Metzger also noted that the selfimage developed in our early years of life often plays a role in how a woman feels about herself today.

She told of a friend who will never wear corduroy pants because as a teen she was asked by her mother, “Why are you wearing those pants? You look so fat in corduroy.”

“We are all definitely a product of our environment and our families,” she said. Then with a laugh Metzger added, “Ninety-eight percent of us come from dysfunctional families. The other two percent who claim their families are perfect, are lying.” Metzger added, “Just because we are a product of our environment does not mean we can’t be the best we can be. She then counseled every woman to take 144 minutes of each day for herself.

“Why 144 minutes?” Metzger asked. “Because 144 minutes is onetenth of the minutes in a day. Don’t we all deserve to have 144 minutes in each day to do what we want to do, or to take care of ourselves.”

The inspirational speaker also talked about the necessity of knowing the difference between a problem that is “simply an inconvenience” and one that “cannot be fixed.” A survivor of breast cancer, Metzger told of the time she was struggling through chemotherapy treatments.

One day her husband came home from work, grabbed the checkbook and went into her bedroom.

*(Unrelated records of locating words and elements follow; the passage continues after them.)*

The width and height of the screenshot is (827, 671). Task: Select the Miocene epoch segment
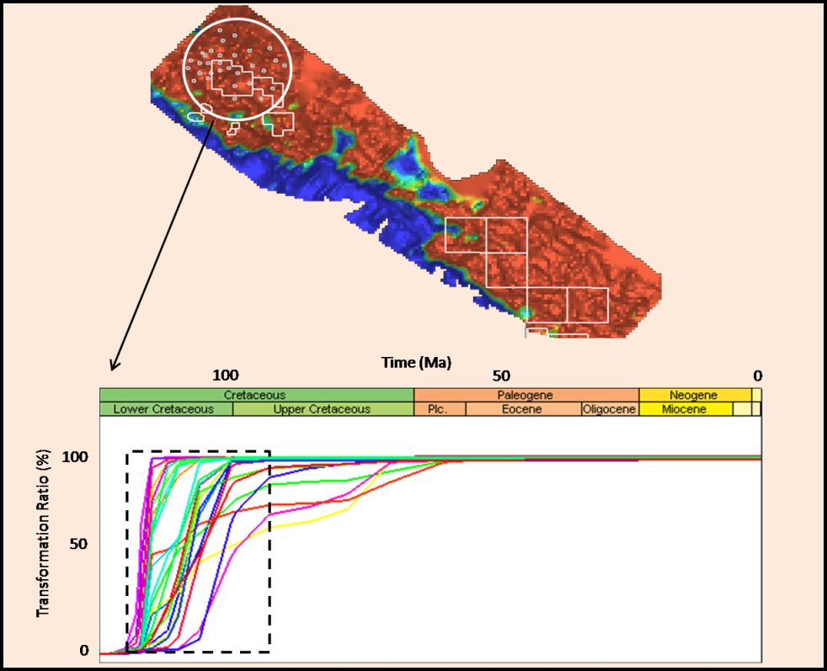click(x=684, y=409)
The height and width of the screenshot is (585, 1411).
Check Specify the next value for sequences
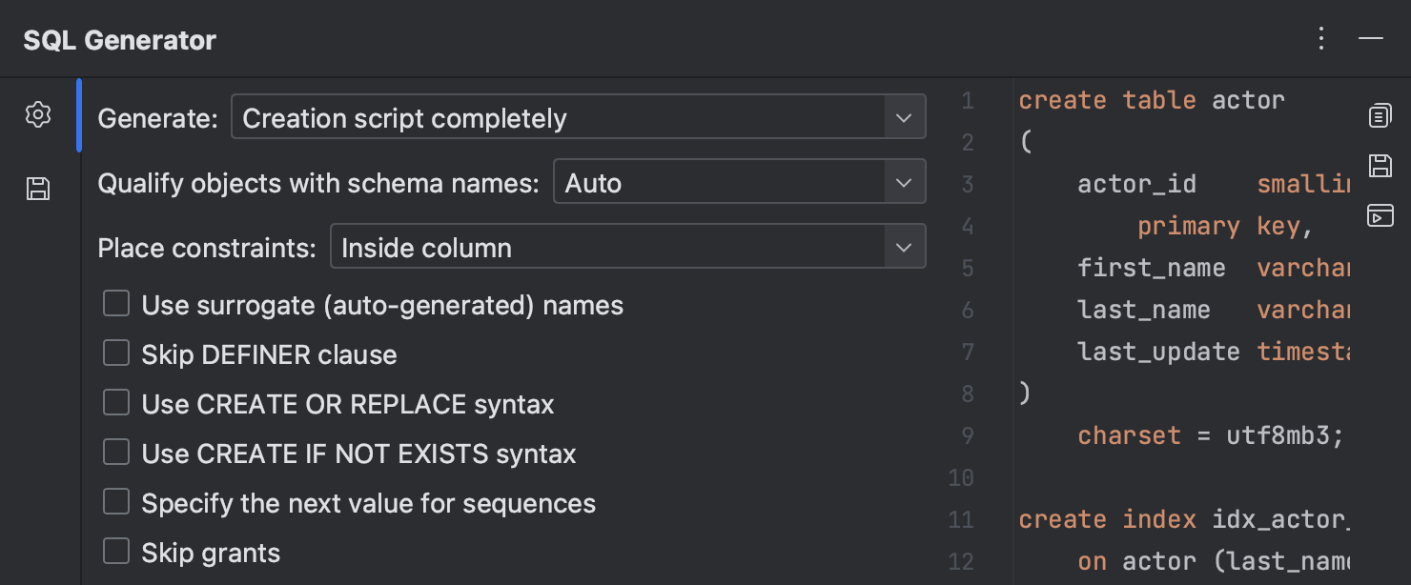pyautogui.click(x=115, y=500)
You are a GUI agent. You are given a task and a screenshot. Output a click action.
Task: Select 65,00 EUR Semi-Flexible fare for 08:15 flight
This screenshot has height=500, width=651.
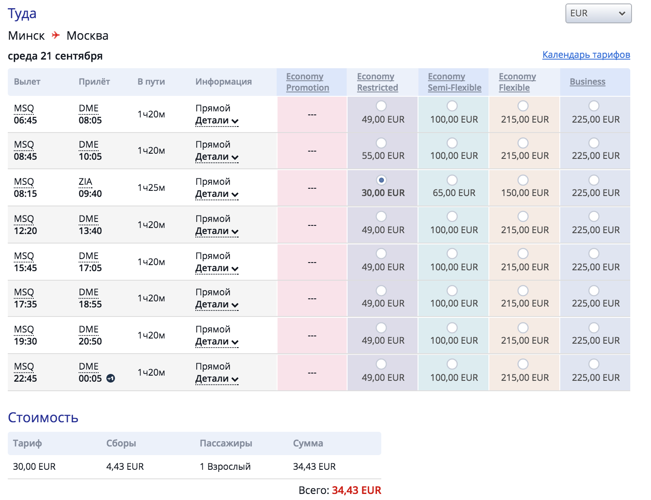pos(452,180)
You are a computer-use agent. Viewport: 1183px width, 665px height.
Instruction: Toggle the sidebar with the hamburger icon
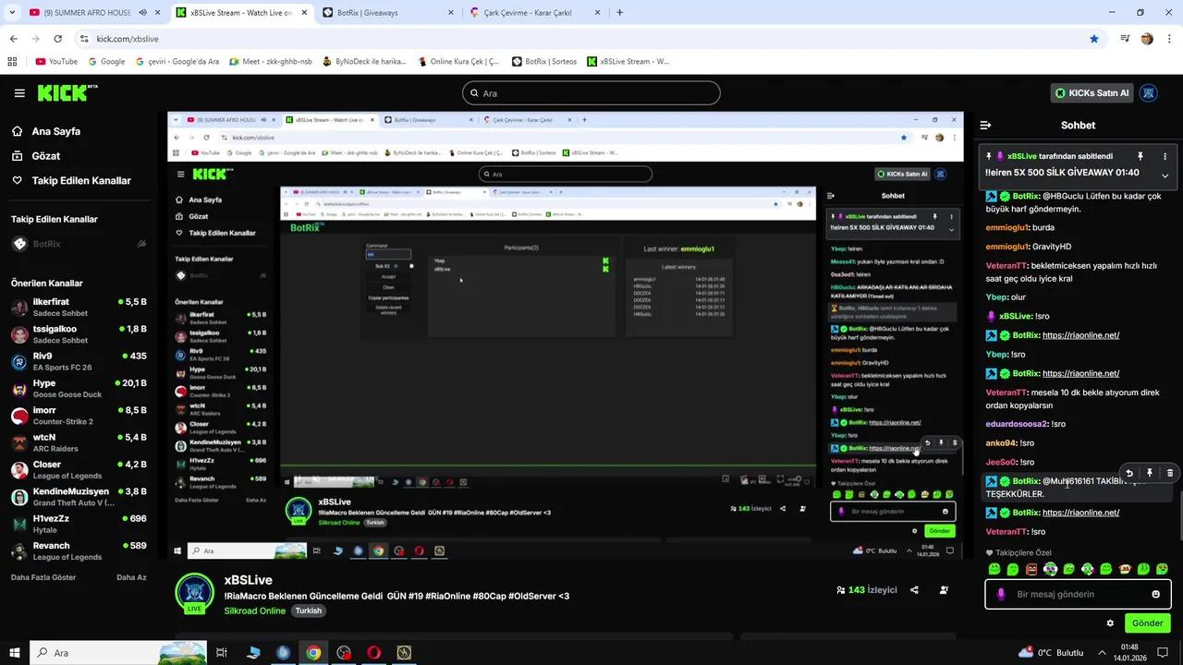(x=19, y=92)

“He was upset that the checkbook was off by $2,000,” Metzger said. “I made no response, so he asked, ‘Do you believe this is a problem?’” Metzger calmly looked at her husband and said, “Breast cancer is a problem; an unbalanced checkbook is a mere inconvenience.” She said it’s necessary to fix “inconveniences” in our life, while learning to live with problems we cannot solve.

And Metzger had a special word of advice to women in a verbally, physically or sexually abusive relationship.

She noted that one out of four women will at one point in her life face some type of abuse.

“If you are in that situation, tell someone,” Metzger begged. “Talk to a mental health expert, go to the police, or talk with a trusted friend.

You are too precious to ever allow yourself to stay in an abusive situation.” Metzger, who has spent more than 15 years captivating audiences with her humorous yet provocative keynote speeches, was an obvious hit with Thursday night’s audience.

And MWMC employee Becky Trigg, manager of Senior Circle and volunteer services, said last week’s kick off of the “Healthy Woman” program was just the beginning.

Participants in the “Healthy Woman” program will have the opportunity to meet on a monthly basis,” Trigg said. Speakers at those free meetings will address a variety of issues especially geared toward women ranging in age from 25 to 55, who often “sandwich in” raising children, making time for a spouse, and caring for aging parents or grandparents. But Trigg emphasized that “women of any age are most welcome.”

“Our monthly meetings, which will be held in various locations, will provide support and education not only on physical and medical issues, but emotional, financial and social issues as well,” Trigg said.

“Locations, day of the week, and time of the monthly meetings will vary so that we can reach as many women as possible.” For instance, some meetings will be held on Saturday mornings, while others may be on a weekday or later in the evening.

Those who register for the Healthy Woman program will receive regular newsletters and/or e-mails which will offer helpful tips and announce the date, place, time and topic of discussion for each monthly meeting.

Meeting information will also be published on a regular basis in the Tooele Transcript-Bulletin.